I would like to automate one of our manual tasks, by resizing some of the images from very big to match A4 format. We're operating on tiff format, that sometimes ( often ) contains more than one page. So I wrote:
from PIL import Image,
...
def image_resize(path, dcinput, file):
dcfake = read_config(configlocation)["resize"]["dcfake"]
try:
imagehandler = Image.open(path+file)
imagehandler = imagehandler.resize((2496, 3495), Image.ANTIALIAS)
imagehandler.save(dcinput+file, optimize=True, quality=95)
except Exception:
But the very (not) obvious is that only first page of tiff is being converted. This is not exactly what I expect from this lib, however tried to dig, and found a way to enumerate each page from tiff, and save it as a separate file.

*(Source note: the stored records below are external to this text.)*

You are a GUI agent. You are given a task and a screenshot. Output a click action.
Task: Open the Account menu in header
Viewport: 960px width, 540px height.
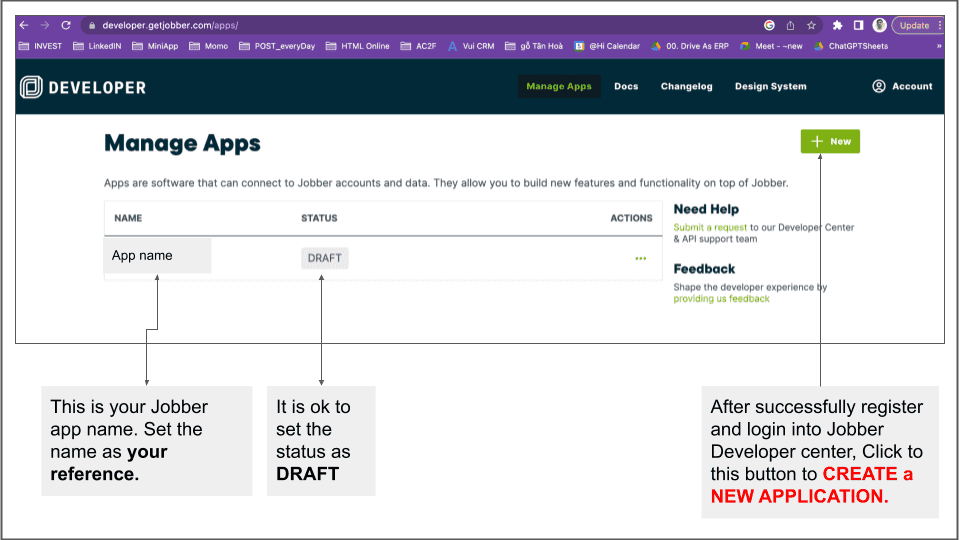(902, 86)
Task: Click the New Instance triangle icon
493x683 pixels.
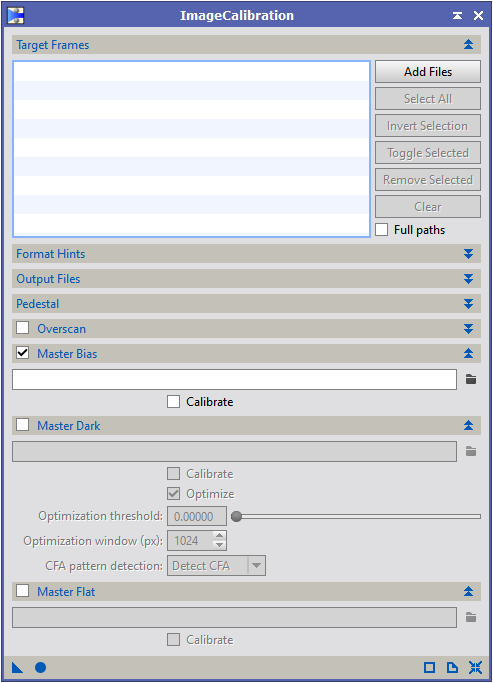Action: click(17, 667)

imagehandler = Image.open(path+file)
for i, page in enumerate(ImageSequence.Iterator(imagehandler)):
page = page.resize((2496, 3495), Image.ANTIALIAS)

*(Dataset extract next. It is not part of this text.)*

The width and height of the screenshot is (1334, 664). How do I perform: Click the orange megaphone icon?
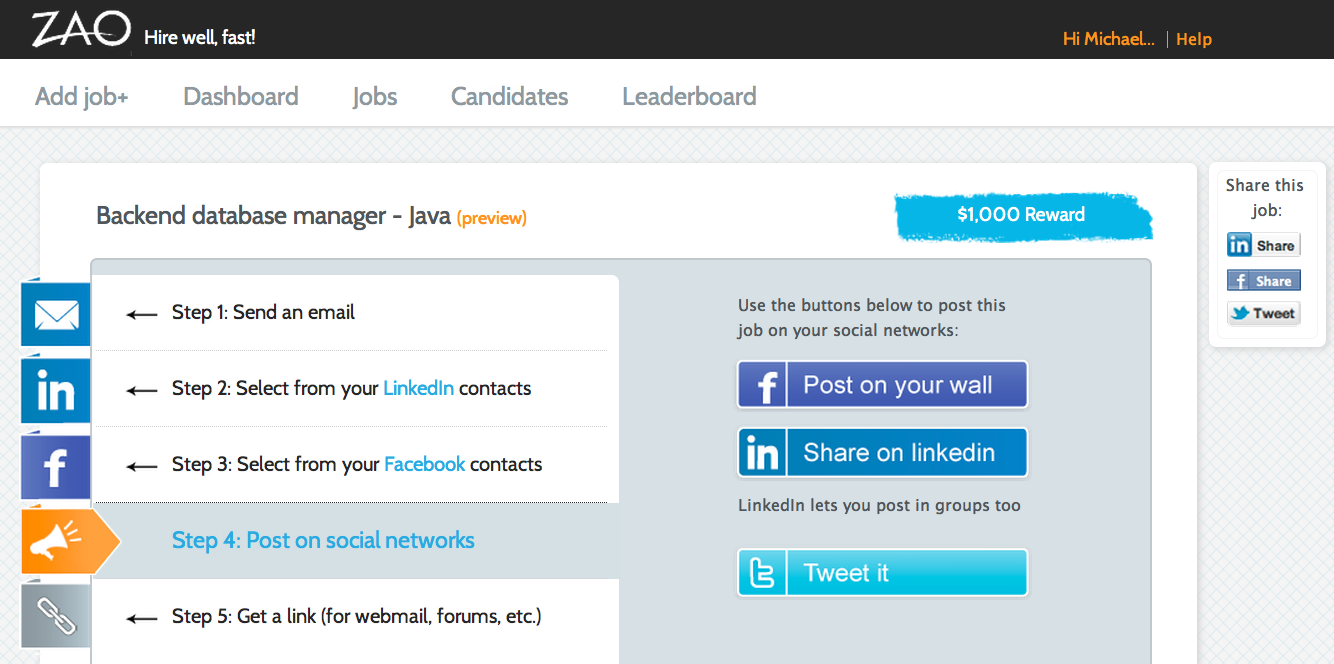point(62,541)
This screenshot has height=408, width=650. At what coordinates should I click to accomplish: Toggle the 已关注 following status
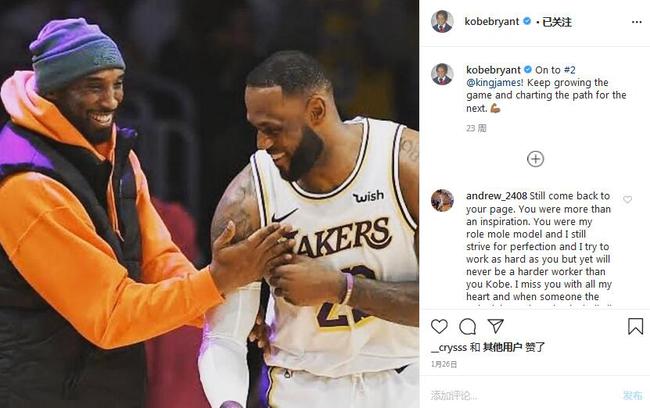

page.save(dcinput + "proces%i.tif" %i, optimize=True, quality=95, save_all=True)
Now I could use imagemagick, or some internal commands to convert multiple pages into one, but this is not what I want to do, as it drives to code complication.
My question, is there a unicorn that can help me with either :
1) resizing all pages of given multi-page tiff in the fly
2) build a tiff from few tiffs
I'd like to focus only on python modules.
Thx.
Take a look at this example. It will make every page of a TIF file four times smaller (by halving width and height of every page):
from PIL import Image
from PIL import ImageSequence
from PIL import TiffImagePlugin
INFILE = 'multipage_tif_example.tif'
OUTFILE = 'multipage_tif_resized.tif'
print ('Resizing TIF pages')
pages = []
imagehandler = Image.open(INFILE)
for page in ImageSequence.Iterator(imagehandler):
new_size = (page.size[0]/2, page.size[1]/2)
page = page.resize(new_size, Image.ANTIALIAS)
pages.append(page)
print ('Writing multipage TIF')
with TiffImagePlugin.AppendingTiffWriter(OUTFILE) as tf:
for page in pages:
page.save(tf)
tf.newFrame()
It's supposed to work since late Pillow 3.4.x versions (works with version 5.1.0 on my machine).